It’s raining space junk. Just one month after NASA admitted that a piece of trash tossed from the International Space Station (ISS) crash-landed through a home in Florida, a massive piece of space debris ended up on a farm in Canada.
A farmer in Saskatchewan, Canada discovered an 88-pound (40 kilograms) heavy piece of charred metal in his fields, and suspected it was space debris from the multiple layers of burned composite fibres and webbing, CBC reported. “But I had no idea. I don’t build spaceships for a living. I farm,” Barry Sawchuk told CBC.
Local reports of the possible space junk reached a group of astronomy professors, who traced the burned fragments to the reentry of a SpaceX Dragon spacecraft in February. The SpaceX Dragon spacecraft undocked from the ISS over the Pacific Ocean, west of Ecuador on February 7, and returned a crew of astronauts to Earth following a splashdown off the coast of Daytona, Florida, on February 9.
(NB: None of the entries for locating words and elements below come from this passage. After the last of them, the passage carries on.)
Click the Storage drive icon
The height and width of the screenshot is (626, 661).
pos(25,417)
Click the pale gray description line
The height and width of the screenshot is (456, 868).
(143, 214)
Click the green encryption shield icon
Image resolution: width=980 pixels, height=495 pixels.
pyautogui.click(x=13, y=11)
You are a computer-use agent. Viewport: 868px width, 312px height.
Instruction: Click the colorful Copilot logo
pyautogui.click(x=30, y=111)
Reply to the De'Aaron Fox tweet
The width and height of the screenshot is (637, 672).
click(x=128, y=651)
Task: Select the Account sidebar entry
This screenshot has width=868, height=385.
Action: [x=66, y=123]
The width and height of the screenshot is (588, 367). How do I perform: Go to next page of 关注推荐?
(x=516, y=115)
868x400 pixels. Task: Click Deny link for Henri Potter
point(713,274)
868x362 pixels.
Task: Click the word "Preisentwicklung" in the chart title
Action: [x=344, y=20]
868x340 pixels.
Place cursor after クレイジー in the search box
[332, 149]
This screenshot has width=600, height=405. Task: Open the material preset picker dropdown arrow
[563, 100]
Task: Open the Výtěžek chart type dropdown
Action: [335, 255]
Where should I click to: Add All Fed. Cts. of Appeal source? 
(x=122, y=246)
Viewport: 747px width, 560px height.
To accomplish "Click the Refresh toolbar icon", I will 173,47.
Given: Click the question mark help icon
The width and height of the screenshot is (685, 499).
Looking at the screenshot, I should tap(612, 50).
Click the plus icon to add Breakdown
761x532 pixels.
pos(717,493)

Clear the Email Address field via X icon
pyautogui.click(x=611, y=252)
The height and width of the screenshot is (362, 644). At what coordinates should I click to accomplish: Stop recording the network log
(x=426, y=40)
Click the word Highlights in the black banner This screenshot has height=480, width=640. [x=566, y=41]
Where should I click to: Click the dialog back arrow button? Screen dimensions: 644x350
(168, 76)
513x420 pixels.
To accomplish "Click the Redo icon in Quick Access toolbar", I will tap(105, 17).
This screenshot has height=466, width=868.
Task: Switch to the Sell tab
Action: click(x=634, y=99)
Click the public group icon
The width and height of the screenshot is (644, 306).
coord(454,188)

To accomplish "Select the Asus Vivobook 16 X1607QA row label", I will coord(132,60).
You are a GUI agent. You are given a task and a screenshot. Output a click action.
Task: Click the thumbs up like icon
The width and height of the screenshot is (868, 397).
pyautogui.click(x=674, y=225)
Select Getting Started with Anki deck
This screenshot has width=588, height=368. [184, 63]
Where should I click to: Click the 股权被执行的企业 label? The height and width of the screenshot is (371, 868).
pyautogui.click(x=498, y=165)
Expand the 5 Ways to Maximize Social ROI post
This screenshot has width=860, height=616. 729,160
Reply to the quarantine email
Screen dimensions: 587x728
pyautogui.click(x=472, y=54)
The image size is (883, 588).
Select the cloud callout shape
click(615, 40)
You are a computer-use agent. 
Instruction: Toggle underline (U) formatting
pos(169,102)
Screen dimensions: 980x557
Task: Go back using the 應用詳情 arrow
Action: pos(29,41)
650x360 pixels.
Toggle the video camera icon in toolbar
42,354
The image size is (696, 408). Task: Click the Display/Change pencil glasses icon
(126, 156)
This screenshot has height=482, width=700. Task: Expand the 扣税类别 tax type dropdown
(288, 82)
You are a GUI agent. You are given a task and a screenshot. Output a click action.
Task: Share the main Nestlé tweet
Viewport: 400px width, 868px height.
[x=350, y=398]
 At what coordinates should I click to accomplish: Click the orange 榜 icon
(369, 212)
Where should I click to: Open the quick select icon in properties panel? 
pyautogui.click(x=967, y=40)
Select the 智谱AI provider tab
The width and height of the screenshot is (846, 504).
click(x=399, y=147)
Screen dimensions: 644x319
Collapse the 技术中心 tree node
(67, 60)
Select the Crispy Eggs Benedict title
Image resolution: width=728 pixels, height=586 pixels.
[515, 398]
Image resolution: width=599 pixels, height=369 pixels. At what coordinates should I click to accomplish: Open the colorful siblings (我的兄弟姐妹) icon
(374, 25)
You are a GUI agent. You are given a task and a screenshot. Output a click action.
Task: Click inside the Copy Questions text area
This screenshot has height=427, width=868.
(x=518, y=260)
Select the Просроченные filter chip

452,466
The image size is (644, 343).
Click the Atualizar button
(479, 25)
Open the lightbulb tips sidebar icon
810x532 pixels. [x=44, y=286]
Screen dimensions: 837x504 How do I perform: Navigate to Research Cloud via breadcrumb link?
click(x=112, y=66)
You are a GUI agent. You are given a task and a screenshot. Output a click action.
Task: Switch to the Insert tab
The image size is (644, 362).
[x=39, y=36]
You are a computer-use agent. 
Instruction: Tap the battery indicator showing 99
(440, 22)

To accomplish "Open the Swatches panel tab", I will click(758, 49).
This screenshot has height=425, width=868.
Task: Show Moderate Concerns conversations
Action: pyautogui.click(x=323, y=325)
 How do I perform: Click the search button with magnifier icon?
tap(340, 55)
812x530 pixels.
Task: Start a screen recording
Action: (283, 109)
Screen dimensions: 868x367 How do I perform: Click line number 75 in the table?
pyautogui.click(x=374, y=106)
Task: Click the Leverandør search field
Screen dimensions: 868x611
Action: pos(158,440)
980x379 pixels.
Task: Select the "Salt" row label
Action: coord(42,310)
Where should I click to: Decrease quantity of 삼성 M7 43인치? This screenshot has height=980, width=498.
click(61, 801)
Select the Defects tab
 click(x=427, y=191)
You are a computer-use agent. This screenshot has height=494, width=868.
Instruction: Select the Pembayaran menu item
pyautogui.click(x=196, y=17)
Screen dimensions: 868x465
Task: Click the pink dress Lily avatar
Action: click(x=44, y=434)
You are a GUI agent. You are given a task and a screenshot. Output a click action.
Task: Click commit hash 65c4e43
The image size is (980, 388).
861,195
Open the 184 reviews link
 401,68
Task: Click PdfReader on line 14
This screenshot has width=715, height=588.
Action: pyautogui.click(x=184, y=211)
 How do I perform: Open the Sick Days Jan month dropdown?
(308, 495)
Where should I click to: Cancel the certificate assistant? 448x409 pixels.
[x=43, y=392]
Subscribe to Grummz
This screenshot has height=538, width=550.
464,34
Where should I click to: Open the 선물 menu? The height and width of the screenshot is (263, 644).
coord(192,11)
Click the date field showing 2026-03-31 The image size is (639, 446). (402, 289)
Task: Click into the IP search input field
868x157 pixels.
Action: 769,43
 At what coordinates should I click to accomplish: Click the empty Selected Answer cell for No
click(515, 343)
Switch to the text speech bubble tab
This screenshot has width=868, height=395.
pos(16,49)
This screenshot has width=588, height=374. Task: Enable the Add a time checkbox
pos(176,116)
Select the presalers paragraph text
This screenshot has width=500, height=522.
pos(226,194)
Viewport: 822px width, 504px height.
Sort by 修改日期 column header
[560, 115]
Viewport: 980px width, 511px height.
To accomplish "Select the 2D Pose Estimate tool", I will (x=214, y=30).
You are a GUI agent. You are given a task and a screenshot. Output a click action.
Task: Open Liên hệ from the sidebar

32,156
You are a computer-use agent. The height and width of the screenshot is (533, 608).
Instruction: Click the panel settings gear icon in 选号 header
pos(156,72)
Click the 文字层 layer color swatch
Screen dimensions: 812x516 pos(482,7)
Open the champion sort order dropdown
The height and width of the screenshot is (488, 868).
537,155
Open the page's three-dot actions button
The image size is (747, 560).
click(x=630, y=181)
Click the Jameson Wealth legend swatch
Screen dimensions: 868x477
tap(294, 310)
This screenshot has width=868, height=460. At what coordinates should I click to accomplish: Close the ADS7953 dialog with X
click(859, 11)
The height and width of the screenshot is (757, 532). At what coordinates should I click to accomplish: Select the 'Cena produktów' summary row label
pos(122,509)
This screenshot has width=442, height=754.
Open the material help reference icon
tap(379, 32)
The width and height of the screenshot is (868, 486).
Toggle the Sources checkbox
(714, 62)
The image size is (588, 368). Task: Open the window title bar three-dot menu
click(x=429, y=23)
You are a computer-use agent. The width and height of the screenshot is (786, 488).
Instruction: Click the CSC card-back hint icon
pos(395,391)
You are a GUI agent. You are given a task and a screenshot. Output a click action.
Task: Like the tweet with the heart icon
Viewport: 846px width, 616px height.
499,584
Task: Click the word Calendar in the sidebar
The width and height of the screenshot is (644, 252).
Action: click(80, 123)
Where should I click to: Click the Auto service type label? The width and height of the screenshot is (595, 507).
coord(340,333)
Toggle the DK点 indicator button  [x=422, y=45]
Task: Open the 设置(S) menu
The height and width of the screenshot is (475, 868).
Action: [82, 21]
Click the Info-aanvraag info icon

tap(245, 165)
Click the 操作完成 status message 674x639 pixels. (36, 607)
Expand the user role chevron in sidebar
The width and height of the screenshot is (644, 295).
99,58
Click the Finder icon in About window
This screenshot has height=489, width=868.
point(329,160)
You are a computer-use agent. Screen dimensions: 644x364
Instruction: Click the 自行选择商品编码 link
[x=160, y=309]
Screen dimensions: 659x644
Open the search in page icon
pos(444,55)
The spacecraft is made up of a reusable crew capsule and an expendable trunk module, which is jettisoned prior to Dragon’s reentry through Earth’s atmosphere and is left to reenter on its own. The trunk module that was discarded prior to the February reentry of the Axiom-3 mission crew may be what landed on the Canadian farm.
This isn’t the first time suspected SpaceX debris ends up in a populated place. In July 2022, another charred piece of metal ended up on farmland in Australia, and it was also suspected to have come from SpaceX’s Dragon trunk module.
As the space industry continues to grow, so do the risks of getting hit by a crashing piece of spacecraft. On average, 200 to 400 human-built objects reenter through Earth’s atmosphere every year, and space agencies commonly accept a 1 in 10,000 probability threshold for the casualty risk of a single uncontrolled reentry, according to ESA.
Earlier in April, NASA admitted that a piece from a pallet containing old batteries that was tossed from the ISS in March 2021 crashed through a Florida home. The space agency confiscated the cylinder-shaped piece for analysis, but it’s not clear whether SpaceX will step up to do the same for fear of liability.
Canadian farmer Sawchuk doesn’t seem too concerned about it. He plans on selling the piece of space junk and donating some of the profit to help build a hockey rink in Saskatchewan, Sawchuk told CBC. That’s one way to deal with it.